France is bracing itself for a widespread transport strike starting on Thursday, December 5. This looks set to be the most comprehensive strike the country has experienced in decades, and which could last for weeks. At the heart of this debate is a controversial reform of the country’s state pension system. Union leaders have vowed to maintain their strike until French President Emmanuel Macron abandons his campaign promise for a "universal" retirement system.
What has caused the strike?
Macron’s proposed pension reform aims to simplify the complex French retirement system by merging 42 different regimes into one single regime. However, it will specifically have a significant impact on public sectors who until now have enjoyed special retirement systems to compensate for difficult working situations.
This new system will introduce a ‘points system’ for retirement. This will threaten both the age of retirement and also the financial recompension at the time of retirement. Currently, public sector worker’s pensions are at present calculated on the salary they earned for the last six months of working life – normally the highest for most people – and an assessment of the best 25 years of their career. The new system will take every year into account. This means that if you had a couple of lean years or became self-employed for a while, or even had health issues that prevented you from working for some time, you will receive a lower pension.

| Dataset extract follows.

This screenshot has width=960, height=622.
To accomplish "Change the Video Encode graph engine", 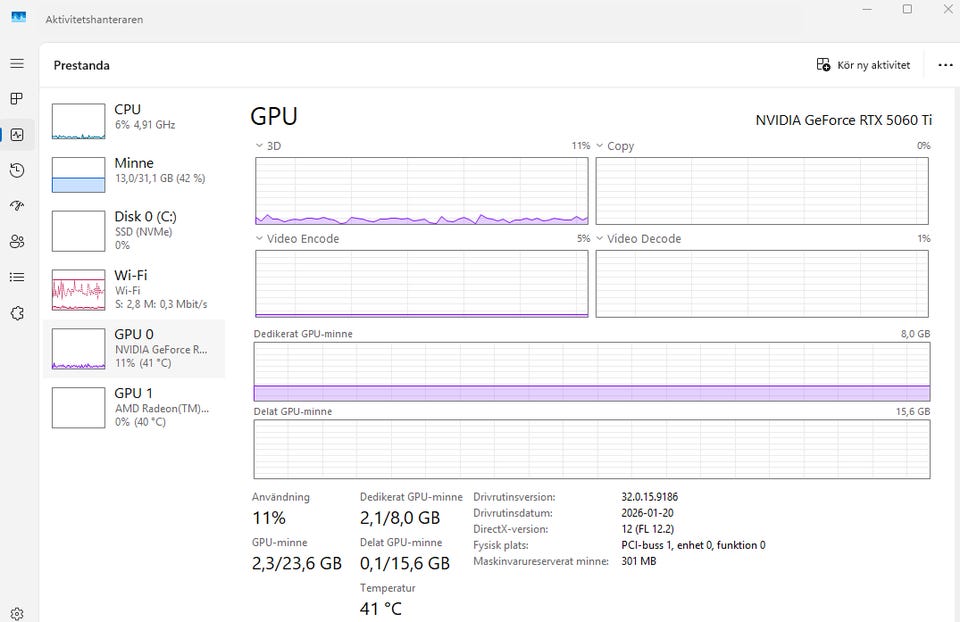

Transport workers especially upset
Macron’s pension plan specifically targets rail workers. And they are united in their response. They are fighting for the retention of the pension rights for ‘cheminots’. ‘Cheminot’ is the name for the special status for people who work in the French railway system. It is acquired by almost everyone in the industry, from train drivers and electricians to office workers and ticket sellers.
There are many privileges associated with this status. ‘Cheminots’ have a job for life, they cannot be fired for economic reasons. They have regular salary increases and they have a shorter working week. They also are entitled to early retirement. They can retire between 52 and 57, which is a decade before the rest of the working population.
What do the strikers want?
They want to protect this special status that the government wants to get rid of. Under Macron’s plans, current workers will retain their privilege but new employees will not have access to it. Staff are determined to fight for the next generation of train workers.
According to a poll published by La Tribune, Orange and RTL last week, 6 out of 10 people said they are behind this strike. There is the fear that this reform will just be the first in a number and that allowing it to pass will create a domino effect, destroying France’s public service in general.
Who will be affected?
Virtually all transport options are involved. The French public railway company SNCF is one of the biggest in the world and 90 percent of SNCF services have been cancelled for December 5 and potentially ongoing. RATP operates Paris transport and they say buses, metros, RER trains and trams will all be significantly affected. 20 percent of flights in and out of France will be affected.
Postal workers in 20 French departments will join the walkout too.
This strike will also potentially involve civil servants. Police unions, rubbish collectors, air-traffic controllers and Air France workers have also said they will start striking on Thursday, and the biggest union for primary school teachers expects four out of 10 schools will remain shut.
Rallies and work stoppages are planned in dozens of cities, capped by two demonstrations planned for Paris.